Reproduce only the stretch of entries below that begins at the first line and ends at the line holding "Given: Tap the share icon button".

++++++++++++++++++++

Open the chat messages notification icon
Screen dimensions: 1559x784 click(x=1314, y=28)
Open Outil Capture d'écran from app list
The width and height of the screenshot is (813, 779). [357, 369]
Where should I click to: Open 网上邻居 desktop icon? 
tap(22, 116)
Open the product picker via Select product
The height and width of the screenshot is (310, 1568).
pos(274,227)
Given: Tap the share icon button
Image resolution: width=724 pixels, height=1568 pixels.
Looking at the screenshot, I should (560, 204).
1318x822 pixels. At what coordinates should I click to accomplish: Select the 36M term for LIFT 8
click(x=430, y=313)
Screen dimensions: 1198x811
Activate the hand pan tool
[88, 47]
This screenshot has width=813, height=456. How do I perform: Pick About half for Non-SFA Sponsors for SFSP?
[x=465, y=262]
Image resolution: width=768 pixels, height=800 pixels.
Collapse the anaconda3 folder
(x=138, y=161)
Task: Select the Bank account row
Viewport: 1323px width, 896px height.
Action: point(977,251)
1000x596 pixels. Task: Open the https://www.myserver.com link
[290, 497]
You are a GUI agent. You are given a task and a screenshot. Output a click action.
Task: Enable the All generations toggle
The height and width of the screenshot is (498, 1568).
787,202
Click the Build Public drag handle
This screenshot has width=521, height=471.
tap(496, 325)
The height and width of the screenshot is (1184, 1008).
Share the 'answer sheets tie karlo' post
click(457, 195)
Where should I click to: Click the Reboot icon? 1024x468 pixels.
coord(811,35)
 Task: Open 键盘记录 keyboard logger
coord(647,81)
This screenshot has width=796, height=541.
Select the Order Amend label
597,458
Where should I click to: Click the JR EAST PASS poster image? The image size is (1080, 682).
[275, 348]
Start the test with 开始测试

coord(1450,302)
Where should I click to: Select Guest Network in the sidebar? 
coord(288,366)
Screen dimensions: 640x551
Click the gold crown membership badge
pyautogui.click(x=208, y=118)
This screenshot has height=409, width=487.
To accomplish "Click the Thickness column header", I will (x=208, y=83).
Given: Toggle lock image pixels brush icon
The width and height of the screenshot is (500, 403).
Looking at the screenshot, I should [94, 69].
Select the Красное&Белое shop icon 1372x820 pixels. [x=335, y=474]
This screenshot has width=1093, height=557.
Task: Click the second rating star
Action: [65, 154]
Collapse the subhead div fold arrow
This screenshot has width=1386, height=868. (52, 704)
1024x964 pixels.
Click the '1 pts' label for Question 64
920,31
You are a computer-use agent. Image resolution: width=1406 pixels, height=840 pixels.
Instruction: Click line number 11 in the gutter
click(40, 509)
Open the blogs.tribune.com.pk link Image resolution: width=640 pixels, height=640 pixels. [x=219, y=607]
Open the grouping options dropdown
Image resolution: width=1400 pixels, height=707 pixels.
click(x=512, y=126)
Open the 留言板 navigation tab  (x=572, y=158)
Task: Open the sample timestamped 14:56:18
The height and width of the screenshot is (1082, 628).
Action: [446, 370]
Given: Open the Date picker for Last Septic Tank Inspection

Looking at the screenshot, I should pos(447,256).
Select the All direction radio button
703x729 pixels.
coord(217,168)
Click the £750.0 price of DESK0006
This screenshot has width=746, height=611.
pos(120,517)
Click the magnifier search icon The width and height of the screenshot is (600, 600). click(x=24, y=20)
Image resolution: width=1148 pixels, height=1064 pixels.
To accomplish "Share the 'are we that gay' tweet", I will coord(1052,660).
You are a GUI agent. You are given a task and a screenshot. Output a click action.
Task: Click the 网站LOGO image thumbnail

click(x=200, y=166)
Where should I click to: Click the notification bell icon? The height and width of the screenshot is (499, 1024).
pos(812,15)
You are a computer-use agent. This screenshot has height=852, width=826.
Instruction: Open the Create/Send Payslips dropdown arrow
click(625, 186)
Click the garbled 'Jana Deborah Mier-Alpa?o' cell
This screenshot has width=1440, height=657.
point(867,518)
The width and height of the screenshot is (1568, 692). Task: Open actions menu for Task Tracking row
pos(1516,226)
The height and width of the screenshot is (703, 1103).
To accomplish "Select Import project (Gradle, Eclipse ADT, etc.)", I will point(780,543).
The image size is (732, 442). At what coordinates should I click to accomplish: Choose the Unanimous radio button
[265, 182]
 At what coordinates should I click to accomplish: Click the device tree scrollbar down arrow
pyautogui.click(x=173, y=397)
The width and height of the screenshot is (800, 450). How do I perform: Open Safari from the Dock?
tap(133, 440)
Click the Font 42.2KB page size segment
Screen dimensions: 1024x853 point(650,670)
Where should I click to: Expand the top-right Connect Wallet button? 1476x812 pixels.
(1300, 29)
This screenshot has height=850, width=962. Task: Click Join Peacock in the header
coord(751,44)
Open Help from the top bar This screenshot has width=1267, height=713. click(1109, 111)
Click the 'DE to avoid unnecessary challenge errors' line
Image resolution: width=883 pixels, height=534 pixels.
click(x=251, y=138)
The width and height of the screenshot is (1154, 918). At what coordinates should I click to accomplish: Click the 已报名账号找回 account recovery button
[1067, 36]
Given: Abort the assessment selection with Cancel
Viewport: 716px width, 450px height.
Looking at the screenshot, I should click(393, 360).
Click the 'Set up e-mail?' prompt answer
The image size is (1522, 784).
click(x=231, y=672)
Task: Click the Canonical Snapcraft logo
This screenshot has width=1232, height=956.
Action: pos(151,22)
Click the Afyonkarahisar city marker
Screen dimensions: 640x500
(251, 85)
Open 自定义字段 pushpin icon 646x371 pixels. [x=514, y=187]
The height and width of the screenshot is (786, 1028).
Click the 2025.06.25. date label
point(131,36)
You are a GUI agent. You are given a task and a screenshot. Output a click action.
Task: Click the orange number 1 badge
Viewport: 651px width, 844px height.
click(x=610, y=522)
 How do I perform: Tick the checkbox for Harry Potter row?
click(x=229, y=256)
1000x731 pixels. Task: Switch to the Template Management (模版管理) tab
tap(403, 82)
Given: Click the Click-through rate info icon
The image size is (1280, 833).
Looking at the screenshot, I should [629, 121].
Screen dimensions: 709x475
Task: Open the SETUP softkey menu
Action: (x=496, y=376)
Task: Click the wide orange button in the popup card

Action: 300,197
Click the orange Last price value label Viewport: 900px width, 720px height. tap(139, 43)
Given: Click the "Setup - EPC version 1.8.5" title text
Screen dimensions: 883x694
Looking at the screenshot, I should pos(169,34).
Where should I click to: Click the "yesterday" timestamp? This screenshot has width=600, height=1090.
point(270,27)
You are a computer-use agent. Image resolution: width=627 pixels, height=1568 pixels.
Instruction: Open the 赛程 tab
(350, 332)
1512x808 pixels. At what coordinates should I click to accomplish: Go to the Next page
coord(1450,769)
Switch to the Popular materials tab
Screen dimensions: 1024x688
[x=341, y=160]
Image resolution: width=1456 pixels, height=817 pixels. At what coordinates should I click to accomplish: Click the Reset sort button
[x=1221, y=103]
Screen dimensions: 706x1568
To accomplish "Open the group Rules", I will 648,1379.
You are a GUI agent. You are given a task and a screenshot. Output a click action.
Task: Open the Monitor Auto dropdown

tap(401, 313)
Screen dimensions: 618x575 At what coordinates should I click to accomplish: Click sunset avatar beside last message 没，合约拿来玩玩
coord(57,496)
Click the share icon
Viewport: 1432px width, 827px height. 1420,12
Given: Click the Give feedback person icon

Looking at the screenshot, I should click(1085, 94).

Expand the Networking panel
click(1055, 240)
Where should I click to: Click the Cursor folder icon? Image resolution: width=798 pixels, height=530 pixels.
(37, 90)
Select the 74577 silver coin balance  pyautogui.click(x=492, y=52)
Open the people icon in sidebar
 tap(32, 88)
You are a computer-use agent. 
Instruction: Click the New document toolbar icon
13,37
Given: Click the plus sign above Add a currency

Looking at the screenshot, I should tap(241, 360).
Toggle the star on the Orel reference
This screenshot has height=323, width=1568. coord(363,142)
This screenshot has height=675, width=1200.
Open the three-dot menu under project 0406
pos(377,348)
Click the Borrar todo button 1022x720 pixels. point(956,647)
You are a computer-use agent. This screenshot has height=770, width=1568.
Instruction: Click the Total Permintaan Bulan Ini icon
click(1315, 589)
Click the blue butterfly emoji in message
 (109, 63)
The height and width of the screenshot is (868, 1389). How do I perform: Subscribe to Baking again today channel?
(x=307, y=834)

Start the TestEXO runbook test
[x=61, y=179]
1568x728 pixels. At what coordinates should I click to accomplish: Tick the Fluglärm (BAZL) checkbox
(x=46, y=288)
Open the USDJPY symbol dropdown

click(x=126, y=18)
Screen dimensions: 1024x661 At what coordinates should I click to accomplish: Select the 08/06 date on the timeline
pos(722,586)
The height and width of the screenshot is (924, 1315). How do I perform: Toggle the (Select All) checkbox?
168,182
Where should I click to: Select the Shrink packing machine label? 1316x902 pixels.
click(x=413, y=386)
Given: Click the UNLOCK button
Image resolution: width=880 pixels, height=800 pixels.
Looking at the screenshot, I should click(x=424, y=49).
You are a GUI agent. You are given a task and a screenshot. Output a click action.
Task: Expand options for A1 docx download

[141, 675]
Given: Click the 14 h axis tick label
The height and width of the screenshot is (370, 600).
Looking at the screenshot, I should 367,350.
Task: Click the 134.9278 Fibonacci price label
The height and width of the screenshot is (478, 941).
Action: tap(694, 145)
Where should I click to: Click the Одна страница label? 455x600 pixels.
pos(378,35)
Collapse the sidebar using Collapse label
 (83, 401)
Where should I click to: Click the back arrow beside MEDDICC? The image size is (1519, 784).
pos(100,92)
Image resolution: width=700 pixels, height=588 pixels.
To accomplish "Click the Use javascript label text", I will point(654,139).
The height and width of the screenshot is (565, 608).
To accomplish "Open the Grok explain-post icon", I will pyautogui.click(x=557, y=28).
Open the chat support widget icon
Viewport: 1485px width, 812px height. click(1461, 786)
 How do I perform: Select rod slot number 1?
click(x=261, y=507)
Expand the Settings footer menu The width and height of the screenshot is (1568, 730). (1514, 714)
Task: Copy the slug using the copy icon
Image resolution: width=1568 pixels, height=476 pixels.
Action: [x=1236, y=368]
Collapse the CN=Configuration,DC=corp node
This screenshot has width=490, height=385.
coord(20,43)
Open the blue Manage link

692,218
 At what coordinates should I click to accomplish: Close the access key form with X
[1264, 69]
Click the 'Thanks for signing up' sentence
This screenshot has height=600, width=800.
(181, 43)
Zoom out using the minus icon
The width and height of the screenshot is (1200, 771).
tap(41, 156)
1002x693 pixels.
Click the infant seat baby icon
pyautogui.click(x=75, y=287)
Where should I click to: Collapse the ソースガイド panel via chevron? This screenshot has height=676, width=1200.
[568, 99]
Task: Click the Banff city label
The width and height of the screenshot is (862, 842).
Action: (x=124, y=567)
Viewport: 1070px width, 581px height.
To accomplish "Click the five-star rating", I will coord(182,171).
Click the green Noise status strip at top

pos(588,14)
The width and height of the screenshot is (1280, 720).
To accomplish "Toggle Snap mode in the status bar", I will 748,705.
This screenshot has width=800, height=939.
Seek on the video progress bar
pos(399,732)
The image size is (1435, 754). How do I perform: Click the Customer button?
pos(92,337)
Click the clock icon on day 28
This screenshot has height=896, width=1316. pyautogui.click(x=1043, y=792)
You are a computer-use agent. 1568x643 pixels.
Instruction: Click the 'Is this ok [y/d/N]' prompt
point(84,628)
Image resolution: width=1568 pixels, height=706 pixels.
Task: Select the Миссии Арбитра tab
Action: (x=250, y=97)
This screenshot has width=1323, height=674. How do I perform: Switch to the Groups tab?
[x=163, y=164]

++++++++++++++++++++

_Reply_.
Open the chat messages notification icon
Screen dimensions: 1559x784 click(x=1314, y=28)
Open Outil Capture d'écran from app list
The width and height of the screenshot is (813, 779). [357, 369]
Where should I click to: Open 网上邻居 desktop icon? 
tap(22, 116)
Open the product picker via Select product
The height and width of the screenshot is (310, 1568).
pos(274,227)
Given: Tap the share icon button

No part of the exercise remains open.